◆ **TASK ITEM**
Every line of the records must be repeated exactly; pictures stay out.

Dataset entries
___
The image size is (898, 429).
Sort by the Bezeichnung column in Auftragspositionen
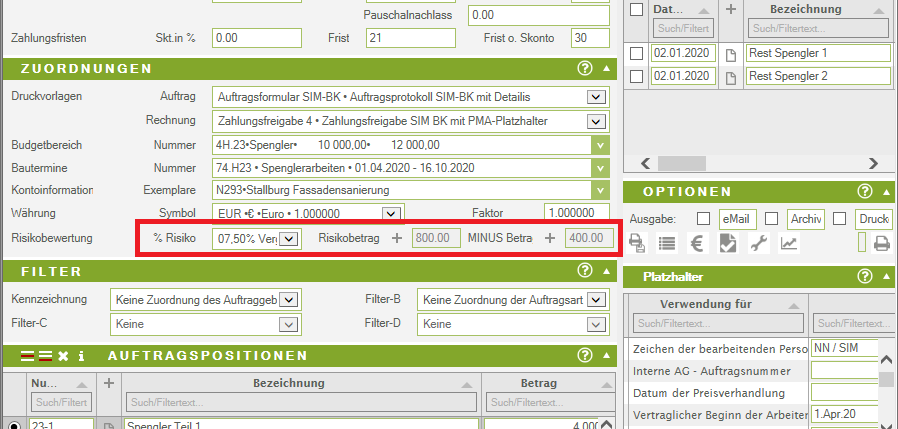302,383
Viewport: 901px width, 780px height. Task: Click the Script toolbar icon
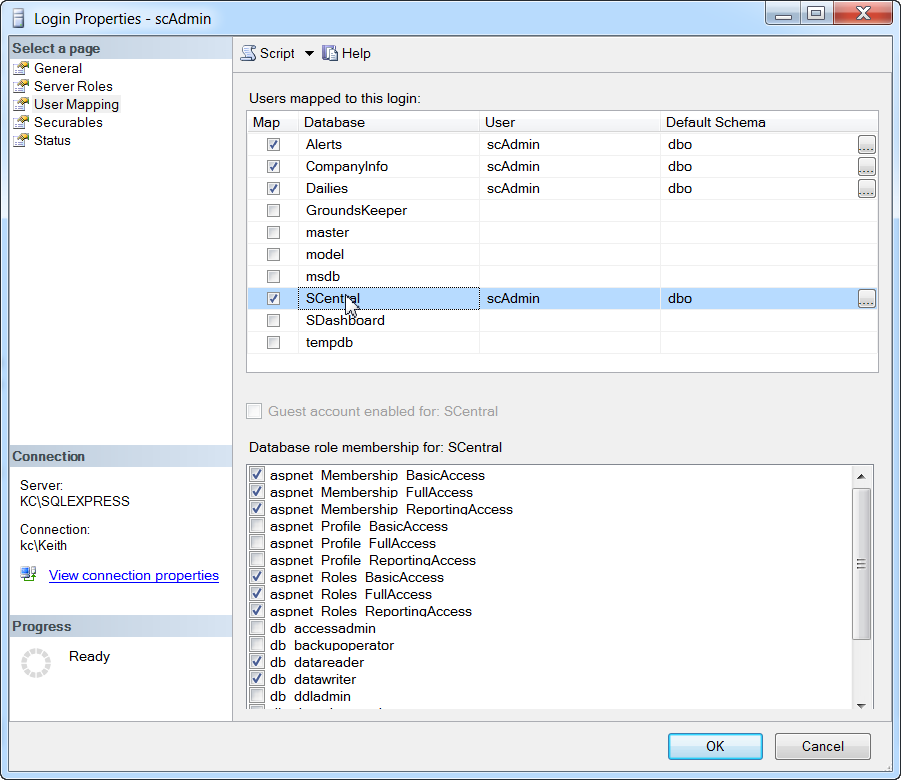249,53
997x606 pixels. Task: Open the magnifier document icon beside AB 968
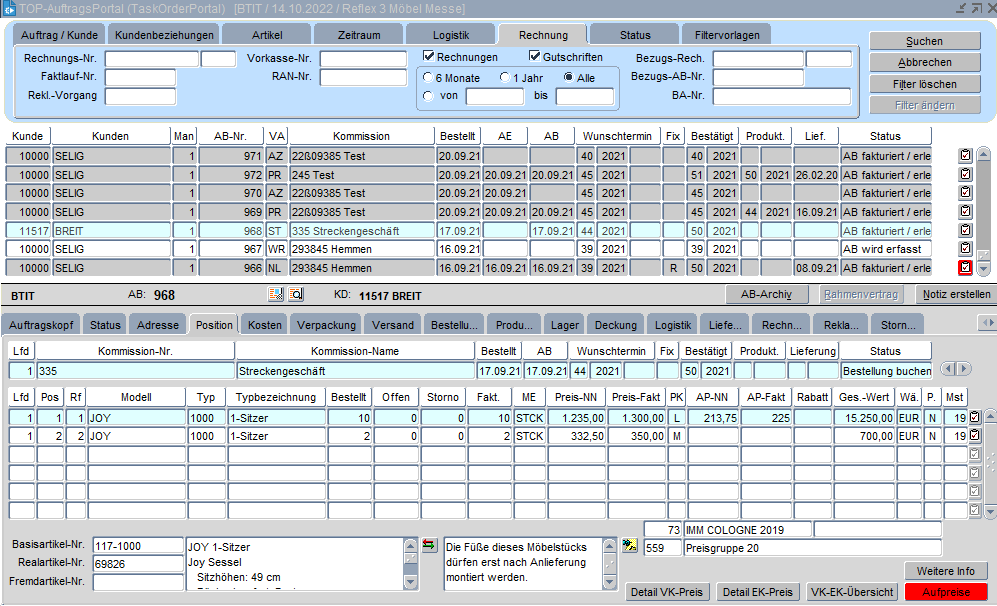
___
◆ **EXERCISE OUTPUT**
The image size is (898, 429).
Sort by the Bezeichnung column in Auftragspositionen
302,383
Viewport: 901px width, 780px height. Task: Click the Script toolbar icon
249,53
997x606 pixels. Task: Open the magnifier document icon beside AB 968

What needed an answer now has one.